Analytics/Data access guidelines

From Wikitech
tl;dr

What is considered “sensitive data”? Any data or sets of data that is either covered by one of our privacy policies (e.g. [1], [2], [3]), can be used to identify a particular user, or where the public release would likely cause reputational damage to the WMF.

Can I download sensitive data to my laptop? No, not without approval from Analytics and Security.

Can I share sensitive data with someone who isn't under NDA? No. See guidelines for public release before sharing data with anyone who is not under NDA.

Can I share non-sensitive data publicly? Yes, but the data must be reviewed by Analytics, Legal, and Security.

Is it ok to store sensitive data on Toolforge or Cloud VPS? It is never ok to store sensitive data on Toolforge or Cloud VPS.

Is it ok to send sensitive data via email? No, never.

Is it ok to share data if I anonymize it? Anonymizing data is hard to do right, so no. Anonymization does not work in the event of a linkage attack, the more public data there is, the easier a linkage attack is.

Do I need special permissions to access sensitive data? In general, getting access requires that you are under a nondisclosure agreement (NDA), have manager approval, and undergo a standard review period. Other requirements may apply.

This is a reference guide for new and existing staff members and contractors who are under a nondisclosure agreement and work with sensitive data. This document describes data access generally, although your department or team may have more explicit policies and guidelines in addition to these.

These guidelines will help prevent unauthorized users from gaining access to sensitive data.

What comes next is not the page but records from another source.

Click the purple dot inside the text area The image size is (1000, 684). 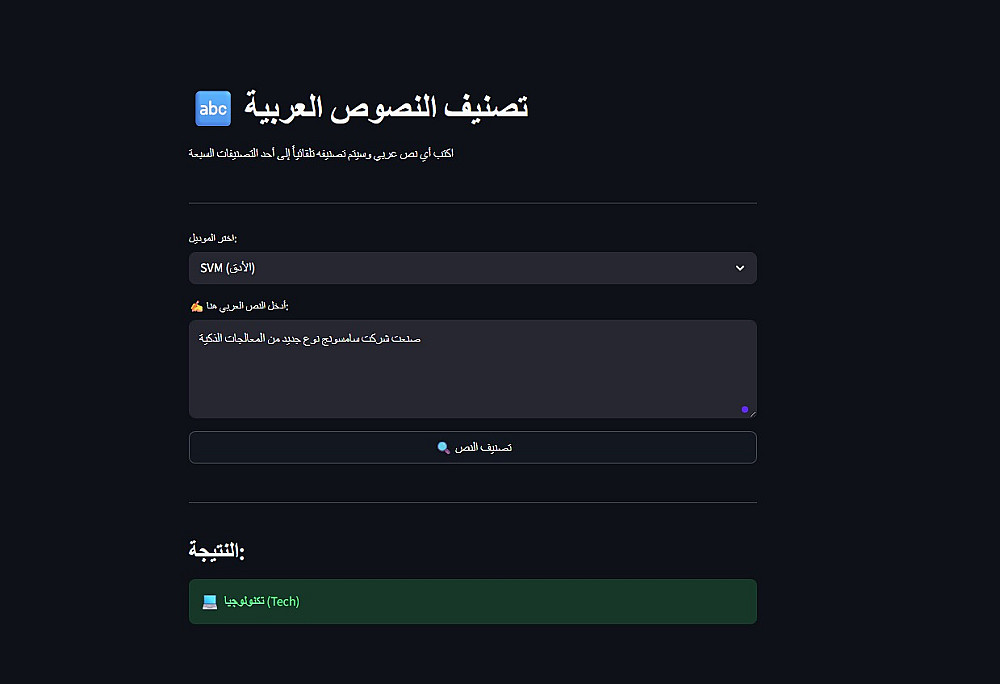(x=744, y=409)
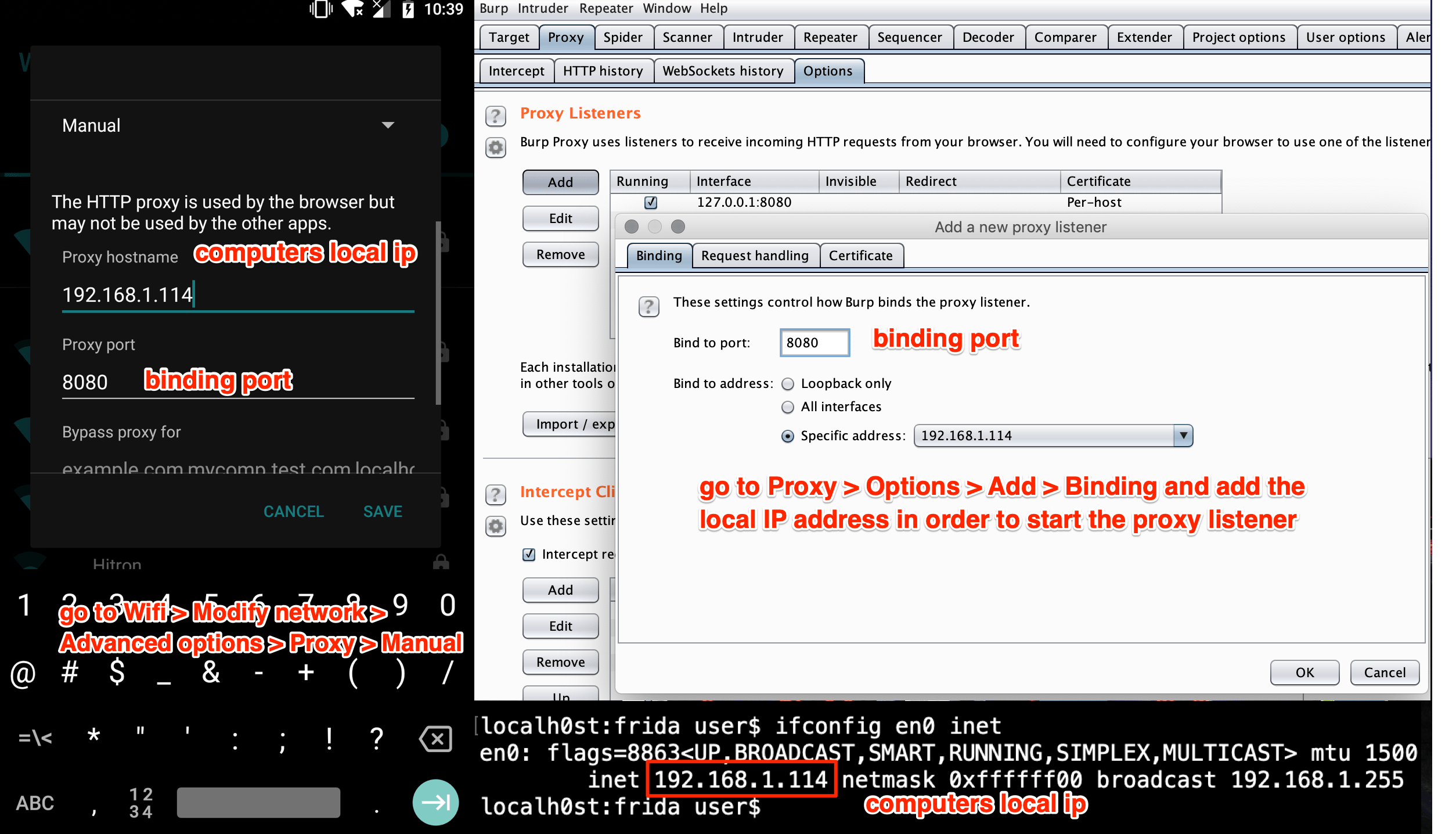This screenshot has height=834, width=1456.
Task: Select the All interfaces radio button
Action: click(x=788, y=407)

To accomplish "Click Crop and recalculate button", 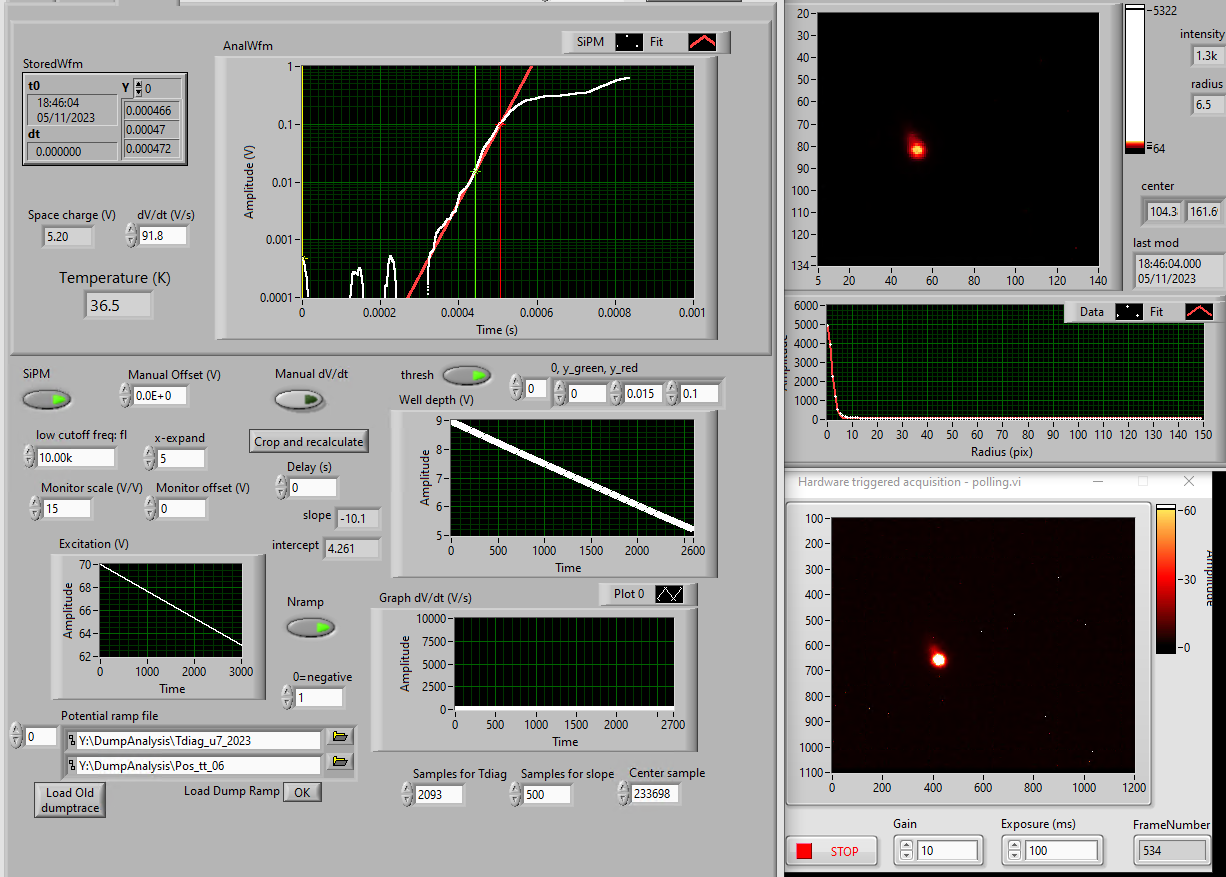I will coord(309,441).
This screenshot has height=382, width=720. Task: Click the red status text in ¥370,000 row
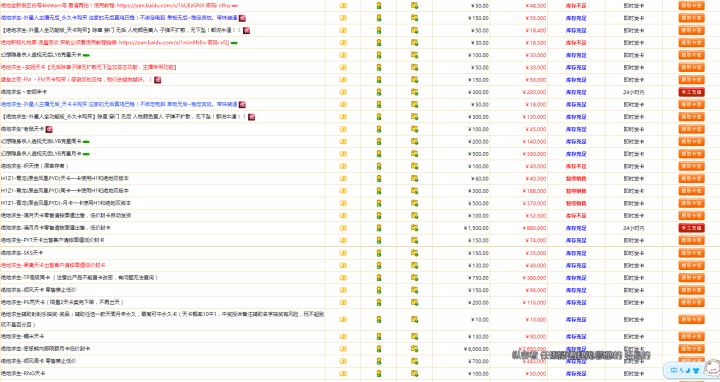(x=576, y=203)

Additionally, if you have access to sensitive data, you need to take extra care with your own security to prevent someone from impersonating you to access data.

“Sensitive data” in this context refers to data governed explicitly by the WMF's privacy policy or donor privacy policy, data or data sets of data that can be combined to identify a particular user, or any data where its public exposure would likely cause harm to a user or reputational damage to the WMF. A non-exhaustive list of sensitive data includes,

  • IP addresses and User Agent strings
  • Information about donors or donations
  • Search or browsing history of a particular user
  • Reading history of particular users, article content from private wikis, password hashes

Executive summary

  • Do not share any data externally without first receiving approval from your department's privacy contact, Security, and Legal.
  • We have six primary categories of sensitive data:
    • request logs, and derivative datasets;
    • event logs;
    • operational logs;
    • private application data;
    • fundraising data;
    • survey data.

In general, getting access requires that you are (1) under a nondisclosure agreement (NDA), (2) have manager approval, and (3) undergo a standard review period (as explained below). Other requirements below may apply.

  • To share and move data internally, you must transfer the data through one of the Wikimedia servers via SSH. Do not transfer data through any other means. Do not transfer data to anyone not covered by an NDA. There are additional requirements below for transferring sensitive data.
  • To share and move data externally, you must ensure data is free of sensitive information. Doing this well is difficult as the data in question can be recombined with data from other datasets (linkage attack), so both the data release process and example results should be reviewed thoroughly.

Data sources

This section describes the internal data sources that contain potentially sensitive data.

Request logs

Request logs are logs of every HTTP or HTTPS request made to a Wikimedia site. We store a complete log of web requests inside the Analytics network.

To access a machine that has a connection to the Analytics cluster, you must first connect to our network, which requires you to have a private SSH key that has been authorized by the Analytics Operations team.

Operations approval requires that users of the cluster:

  • demonstrate a legitimate need for this data;
  • be under an NDA;
  • have approval from their direct manager to access the data; and
  • undergo a 3-day waiting period in which Operations engineers can raise any concerns they may have about the user's handling of data.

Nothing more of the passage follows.